[Saved data entries]
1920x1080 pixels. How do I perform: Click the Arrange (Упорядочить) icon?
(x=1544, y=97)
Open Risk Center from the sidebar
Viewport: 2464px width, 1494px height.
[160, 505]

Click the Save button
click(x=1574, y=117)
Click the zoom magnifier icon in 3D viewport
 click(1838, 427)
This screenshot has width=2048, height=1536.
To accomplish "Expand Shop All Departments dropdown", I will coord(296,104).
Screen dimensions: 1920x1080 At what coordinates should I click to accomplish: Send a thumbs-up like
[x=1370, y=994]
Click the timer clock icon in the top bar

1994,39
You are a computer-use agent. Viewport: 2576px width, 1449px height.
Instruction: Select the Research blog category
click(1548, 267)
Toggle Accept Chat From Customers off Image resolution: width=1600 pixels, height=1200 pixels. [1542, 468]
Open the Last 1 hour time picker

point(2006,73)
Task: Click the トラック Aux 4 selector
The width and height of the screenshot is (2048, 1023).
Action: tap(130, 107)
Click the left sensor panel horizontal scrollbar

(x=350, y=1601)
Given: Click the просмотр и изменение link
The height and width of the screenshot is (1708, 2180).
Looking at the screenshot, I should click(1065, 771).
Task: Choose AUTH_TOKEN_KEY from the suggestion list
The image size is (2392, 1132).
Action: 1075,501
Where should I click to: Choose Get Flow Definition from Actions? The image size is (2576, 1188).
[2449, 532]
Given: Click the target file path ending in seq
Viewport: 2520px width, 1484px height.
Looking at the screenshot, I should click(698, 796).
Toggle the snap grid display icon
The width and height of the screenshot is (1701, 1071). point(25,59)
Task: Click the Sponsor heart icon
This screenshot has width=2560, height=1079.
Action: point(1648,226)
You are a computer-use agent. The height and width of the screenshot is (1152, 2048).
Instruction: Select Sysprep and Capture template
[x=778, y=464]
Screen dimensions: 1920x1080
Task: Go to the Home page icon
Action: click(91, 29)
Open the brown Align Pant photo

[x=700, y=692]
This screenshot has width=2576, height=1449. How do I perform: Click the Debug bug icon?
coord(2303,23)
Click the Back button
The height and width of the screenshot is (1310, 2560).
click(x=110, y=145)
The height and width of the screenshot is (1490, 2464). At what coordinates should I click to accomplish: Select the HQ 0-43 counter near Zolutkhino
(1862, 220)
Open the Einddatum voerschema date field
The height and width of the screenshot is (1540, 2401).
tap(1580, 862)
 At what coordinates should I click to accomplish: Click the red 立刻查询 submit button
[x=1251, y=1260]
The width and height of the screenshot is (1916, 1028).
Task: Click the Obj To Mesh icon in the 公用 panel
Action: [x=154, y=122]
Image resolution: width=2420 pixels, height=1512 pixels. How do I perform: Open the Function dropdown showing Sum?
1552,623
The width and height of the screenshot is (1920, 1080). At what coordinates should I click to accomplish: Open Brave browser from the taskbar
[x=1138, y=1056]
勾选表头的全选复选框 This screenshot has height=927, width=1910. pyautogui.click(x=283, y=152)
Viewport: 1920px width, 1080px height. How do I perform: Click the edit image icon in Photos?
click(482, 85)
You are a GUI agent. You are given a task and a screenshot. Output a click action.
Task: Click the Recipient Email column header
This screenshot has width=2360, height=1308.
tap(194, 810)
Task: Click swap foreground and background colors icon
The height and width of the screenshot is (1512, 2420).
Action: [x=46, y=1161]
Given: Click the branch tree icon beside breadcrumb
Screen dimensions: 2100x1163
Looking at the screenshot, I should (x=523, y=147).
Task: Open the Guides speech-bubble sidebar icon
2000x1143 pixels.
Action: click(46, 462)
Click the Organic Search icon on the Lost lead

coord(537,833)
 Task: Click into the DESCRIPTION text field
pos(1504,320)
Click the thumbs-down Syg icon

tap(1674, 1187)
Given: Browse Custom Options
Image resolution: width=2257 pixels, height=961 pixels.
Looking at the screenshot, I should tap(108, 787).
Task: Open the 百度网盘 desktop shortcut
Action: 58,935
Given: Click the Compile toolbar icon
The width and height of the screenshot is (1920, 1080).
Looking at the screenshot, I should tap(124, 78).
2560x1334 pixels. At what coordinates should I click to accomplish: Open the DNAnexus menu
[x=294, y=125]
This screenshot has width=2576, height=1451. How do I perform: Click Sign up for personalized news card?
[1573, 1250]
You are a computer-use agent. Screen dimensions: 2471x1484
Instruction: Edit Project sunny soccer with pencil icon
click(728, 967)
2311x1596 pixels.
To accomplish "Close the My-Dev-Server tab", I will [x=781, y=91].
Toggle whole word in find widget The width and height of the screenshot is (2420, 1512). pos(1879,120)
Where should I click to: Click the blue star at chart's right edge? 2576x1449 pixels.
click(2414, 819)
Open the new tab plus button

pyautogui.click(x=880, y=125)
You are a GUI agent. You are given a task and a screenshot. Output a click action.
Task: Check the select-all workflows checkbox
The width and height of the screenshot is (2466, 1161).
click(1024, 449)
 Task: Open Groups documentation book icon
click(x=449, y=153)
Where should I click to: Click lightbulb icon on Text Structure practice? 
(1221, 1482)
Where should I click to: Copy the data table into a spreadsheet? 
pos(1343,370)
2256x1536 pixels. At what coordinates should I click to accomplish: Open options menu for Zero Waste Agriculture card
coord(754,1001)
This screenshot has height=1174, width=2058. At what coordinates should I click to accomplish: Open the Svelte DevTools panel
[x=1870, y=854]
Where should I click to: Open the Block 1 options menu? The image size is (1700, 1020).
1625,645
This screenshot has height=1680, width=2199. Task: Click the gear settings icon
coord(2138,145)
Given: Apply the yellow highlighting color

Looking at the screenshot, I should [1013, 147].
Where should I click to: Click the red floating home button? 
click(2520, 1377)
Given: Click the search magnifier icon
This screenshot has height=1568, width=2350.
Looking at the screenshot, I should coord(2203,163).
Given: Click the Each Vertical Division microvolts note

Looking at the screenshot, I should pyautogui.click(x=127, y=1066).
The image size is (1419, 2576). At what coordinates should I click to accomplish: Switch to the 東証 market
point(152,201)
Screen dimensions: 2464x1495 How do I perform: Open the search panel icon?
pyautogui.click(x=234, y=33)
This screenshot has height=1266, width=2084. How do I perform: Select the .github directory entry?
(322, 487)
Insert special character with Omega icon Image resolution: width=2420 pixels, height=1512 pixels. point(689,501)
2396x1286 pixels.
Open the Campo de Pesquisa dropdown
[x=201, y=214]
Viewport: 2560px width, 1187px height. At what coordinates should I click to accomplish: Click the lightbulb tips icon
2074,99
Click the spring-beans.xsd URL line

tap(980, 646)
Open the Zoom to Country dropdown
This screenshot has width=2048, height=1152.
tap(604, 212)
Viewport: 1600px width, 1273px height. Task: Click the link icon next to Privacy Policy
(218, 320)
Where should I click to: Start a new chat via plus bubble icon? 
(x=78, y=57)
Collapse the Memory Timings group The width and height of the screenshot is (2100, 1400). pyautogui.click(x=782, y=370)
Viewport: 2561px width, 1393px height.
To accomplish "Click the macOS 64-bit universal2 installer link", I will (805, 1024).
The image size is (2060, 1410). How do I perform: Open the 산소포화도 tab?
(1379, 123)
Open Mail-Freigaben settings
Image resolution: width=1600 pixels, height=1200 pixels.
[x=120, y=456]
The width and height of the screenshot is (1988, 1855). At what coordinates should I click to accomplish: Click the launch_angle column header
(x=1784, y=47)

Exercise ▸ Transcribe the records above with every character unchanged.

Solution for this task ▸
1920x1080 pixels. How do I perform: Click the Arrange (Упорядочить) icon?
(x=1544, y=97)
Open Risk Center from the sidebar
Viewport: 2464px width, 1494px height.
[160, 505]

Click the Save button
click(x=1574, y=117)
Click the zoom magnifier icon in 3D viewport
 click(1838, 427)
This screenshot has width=2048, height=1536.
To accomplish "Expand Shop All Departments dropdown", I will coord(296,104).
Screen dimensions: 1920x1080 At what coordinates should I click to accomplish: Send a thumbs-up like
[x=1370, y=994]
Click the timer clock icon in the top bar

1994,39
You are a computer-use agent. Viewport: 2576px width, 1449px height.
Instruction: Select the Research blog category
click(1548, 267)
Toggle Accept Chat From Customers off Image resolution: width=1600 pixels, height=1200 pixels. [1542, 468]
Open the Last 1 hour time picker

point(2006,73)
Task: Click the トラック Aux 4 selector
The width and height of the screenshot is (2048, 1023).
Action: tap(130, 107)
Click the left sensor panel horizontal scrollbar

(x=350, y=1601)
Given: Click the просмотр и изменение link
The height and width of the screenshot is (1708, 2180).
Looking at the screenshot, I should click(1065, 771).
Task: Choose AUTH_TOKEN_KEY from the suggestion list
The image size is (2392, 1132).
Action: 1075,501
Where should I click to: Choose Get Flow Definition from Actions? The image size is (2576, 1188).
[2449, 532]
Given: Click the target file path ending in seq
Viewport: 2520px width, 1484px height.
Looking at the screenshot, I should click(698, 796).
Toggle the snap grid display icon
The width and height of the screenshot is (1701, 1071). point(25,59)
Task: Click the Sponsor heart icon
This screenshot has width=2560, height=1079.
Action: point(1648,226)
You are a computer-use agent. The height and width of the screenshot is (1152, 2048).
Instruction: Select Sysprep and Capture template
[x=778, y=464]
Screen dimensions: 1920x1080
Task: Go to the Home page icon
Action: click(91, 29)
Open the brown Align Pant photo

[x=700, y=692]
This screenshot has width=2576, height=1449. How do I perform: Click the Debug bug icon?
coord(2303,23)
Click the Back button
The height and width of the screenshot is (1310, 2560).
click(x=110, y=145)
The height and width of the screenshot is (1490, 2464). At what coordinates should I click to accomplish: Select the HQ 0-43 counter near Zolutkhino
(1862, 220)
Open the Einddatum voerschema date field
The height and width of the screenshot is (1540, 2401).
tap(1580, 862)
 At what coordinates should I click to accomplish: Click the red 立刻查询 submit button
[x=1251, y=1260]
The width and height of the screenshot is (1916, 1028).
Task: Click the Obj To Mesh icon in the 公用 panel
Action: [x=154, y=122]
Image resolution: width=2420 pixels, height=1512 pixels. How do I perform: Open the Function dropdown showing Sum?
1552,623
The width and height of the screenshot is (1920, 1080). At what coordinates should I click to accomplish: Open Brave browser from the taskbar
[x=1138, y=1056]
勾选表头的全选复选框 This screenshot has height=927, width=1910. pyautogui.click(x=283, y=152)
Viewport: 1920px width, 1080px height. How do I perform: Click the edit image icon in Photos?
click(482, 85)
You are a GUI agent. You are given a task and a screenshot. Output a click action.
Task: Click the Recipient Email column header
This screenshot has width=2360, height=1308.
tap(194, 810)
Task: Click swap foreground and background colors icon
The height and width of the screenshot is (1512, 2420).
Action: [x=46, y=1161]
Given: Click the branch tree icon beside breadcrumb
Screen dimensions: 2100x1163
Looking at the screenshot, I should (x=523, y=147).
Task: Open the Guides speech-bubble sidebar icon
2000x1143 pixels.
Action: click(46, 462)
Click the Organic Search icon on the Lost lead

coord(537,833)
 Task: Click into the DESCRIPTION text field
pos(1504,320)
Click the thumbs-down Syg icon

tap(1674, 1187)
Given: Browse Custom Options
Image resolution: width=2257 pixels, height=961 pixels.
Looking at the screenshot, I should tap(108, 787).
Task: Open the 百度网盘 desktop shortcut
Action: 58,935
Given: Click the Compile toolbar icon
The width and height of the screenshot is (1920, 1080).
Looking at the screenshot, I should tap(124, 78).
2560x1334 pixels. At what coordinates should I click to accomplish: Open the DNAnexus menu
[x=294, y=125]
This screenshot has width=2576, height=1451. How do I perform: Click Sign up for personalized news card?
[1573, 1250]
You are a computer-use agent. Screen dimensions: 2471x1484
Instruction: Edit Project sunny soccer with pencil icon
click(728, 967)
2311x1596 pixels.
To accomplish "Close the My-Dev-Server tab", I will [x=781, y=91].
Toggle whole word in find widget The width and height of the screenshot is (2420, 1512). pos(1879,120)
Where should I click to: Click the blue star at chart's right edge? 2576x1449 pixels.
click(2414, 819)
Open the new tab plus button

pyautogui.click(x=880, y=125)
You are a GUI agent. You are given a task and a screenshot. Output a click action.
Task: Check the select-all workflows checkbox
The width and height of the screenshot is (2466, 1161).
click(1024, 449)
 Task: Open Groups documentation book icon
click(x=449, y=153)
Where should I click to: Click lightbulb icon on Text Structure practice? 
(1221, 1482)
Where should I click to: Copy the data table into a spreadsheet? 
pos(1343,370)
2256x1536 pixels. At what coordinates should I click to accomplish: Open options menu for Zero Waste Agriculture card
coord(754,1001)
This screenshot has height=1174, width=2058. At what coordinates should I click to accomplish: Open the Svelte DevTools panel
[x=1870, y=854]
Where should I click to: Open the Block 1 options menu? The image size is (1700, 1020).
1625,645
This screenshot has height=1680, width=2199. Task: Click the gear settings icon
coord(2138,145)
Given: Apply the yellow highlighting color

Looking at the screenshot, I should [1013, 147].
Where should I click to: Click the red floating home button? 
click(2520, 1377)
Given: Click the search magnifier icon
This screenshot has height=1568, width=2350.
Looking at the screenshot, I should coord(2203,163).
Given: Click the Each Vertical Division microvolts note

Looking at the screenshot, I should pyautogui.click(x=127, y=1066).
The image size is (1419, 2576). At what coordinates should I click to accomplish: Switch to the 東証 market
point(152,201)
Screen dimensions: 2464x1495 How do I perform: Open the search panel icon?
pyautogui.click(x=234, y=33)
This screenshot has height=1266, width=2084. How do I perform: Select the .github directory entry?
(322, 487)
Insert special character with Omega icon Image resolution: width=2420 pixels, height=1512 pixels. point(689,501)
2396x1286 pixels.
Open the Campo de Pesquisa dropdown
[x=201, y=214]
Viewport: 2560px width, 1187px height. At what coordinates should I click to accomplish: Click the lightbulb tips icon
2074,99
Click the spring-beans.xsd URL line

tap(980, 646)
Open the Zoom to Country dropdown
This screenshot has width=2048, height=1152.
tap(604, 212)
Viewport: 1600px width, 1273px height. Task: Click the link icon next to Privacy Policy
(218, 320)
Where should I click to: Start a new chat via plus bubble icon? 
(x=78, y=57)
Collapse the Memory Timings group The width and height of the screenshot is (2100, 1400). pyautogui.click(x=782, y=370)
Viewport: 2561px width, 1393px height.
To accomplish "Click the macOS 64-bit universal2 installer link", I will (805, 1024).
The image size is (2060, 1410). How do I perform: Open the 산소포화도 tab?
(1379, 123)
Open Mail-Freigaben settings
Image resolution: width=1600 pixels, height=1200 pixels.
[x=120, y=456]
The width and height of the screenshot is (1988, 1855). At what coordinates should I click to accomplish: Click the launch_angle column header
(x=1784, y=47)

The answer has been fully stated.